Among some of the challenges facing Ultra HD Blu-ray player makers and disc distributors is, first and foremost, the explosive growth in the popularity of content streaming.
The BDA is trying to promote the significant quality benefits of 4K Ultra HD resolution and, more importantly, HDR, which brings a significant boost in contrast from deep blacks to bright whites along with accompanying detail visible within both areas. It also adds enhancement in color saturation, brightness and accuracy when presented on better engineered and equipped television screens.
When delivered by Ultra HD Blu-ray Discs, the bit rates of 100 Mbps and higher, enable the highest possible quality resolution along with the additional HDR color and brightness enhancements.
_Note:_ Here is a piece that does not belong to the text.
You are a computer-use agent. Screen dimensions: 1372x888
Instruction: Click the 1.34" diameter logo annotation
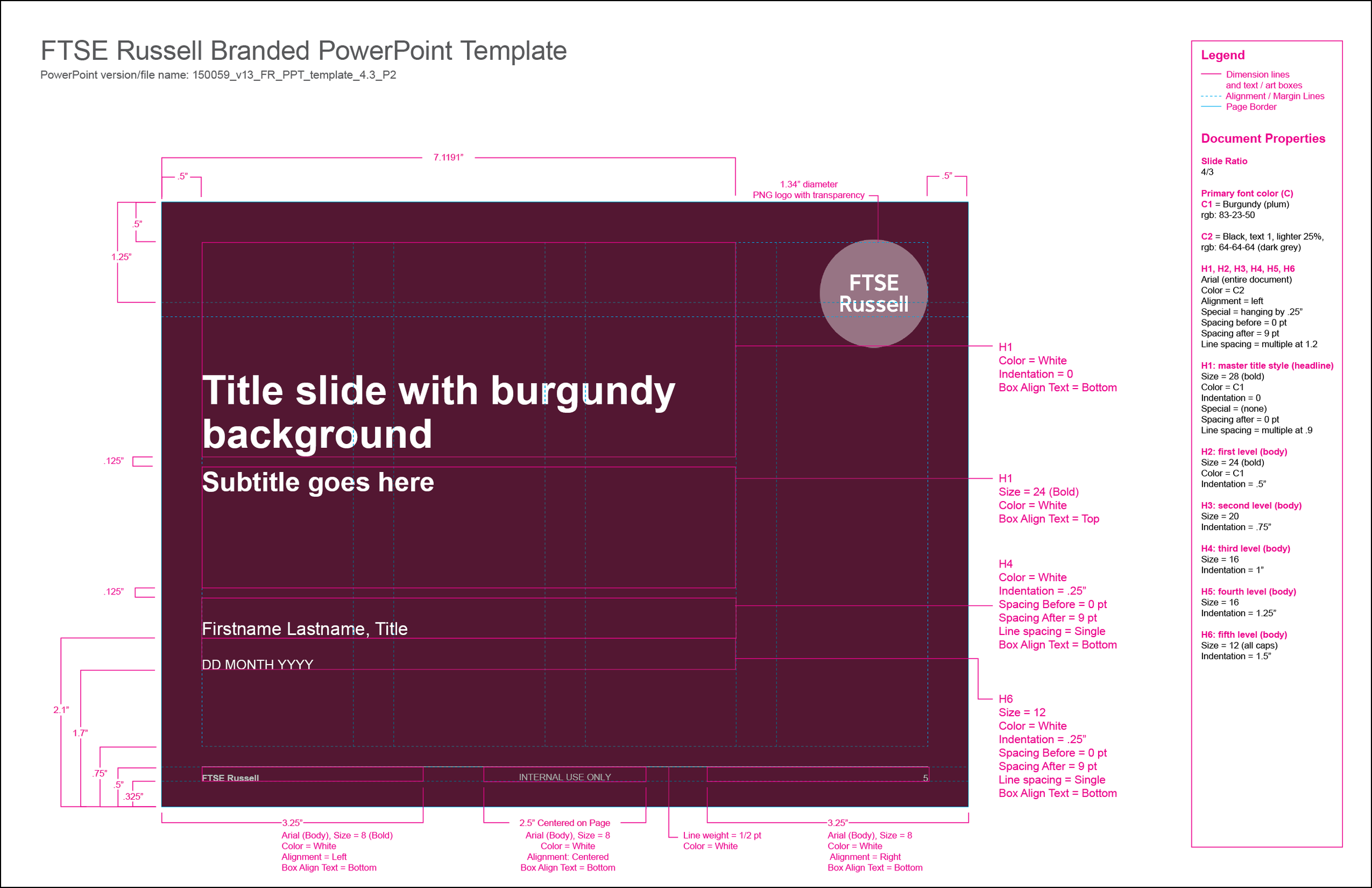click(808, 184)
Often times, this gets downscaled or diminished over congested broadband connections.
Meanwhile, Matsuda acknowledged that in the United States, the distribution of packaged media is shrinking among certain retail accounts. Some retail chains have reduced the movie and music disc footprint on the selling floor of brick-and-mortar stores. However, sales remain steady through leading e-commerce platforms.
At the same time, the Ultra Violet multi-format distribution service that served to provide digital copies along with discs is gradually being replaced by other alternative services like Movies Anywhere and digital copies.
Matsuda pointed out that most Ultra HD Blu-ray Discs continue to package a 4K Ultra HD disc, a Full HD Blu-ray disc and a code for a streaming or downloadable digital version of the title through various participating retailers. These digital versions in some applications act as a substitute for a DVD.
Together, the packs provide consumers will almost every possible format for playback at home or on the go.
In addition, the new Movies Anywhere service is offering an alternative form of digital distribution to the gradually disappearing Ultra Violet system (although Movies Anywhere currently is not providing 4K streaming versions of movies through the main portal).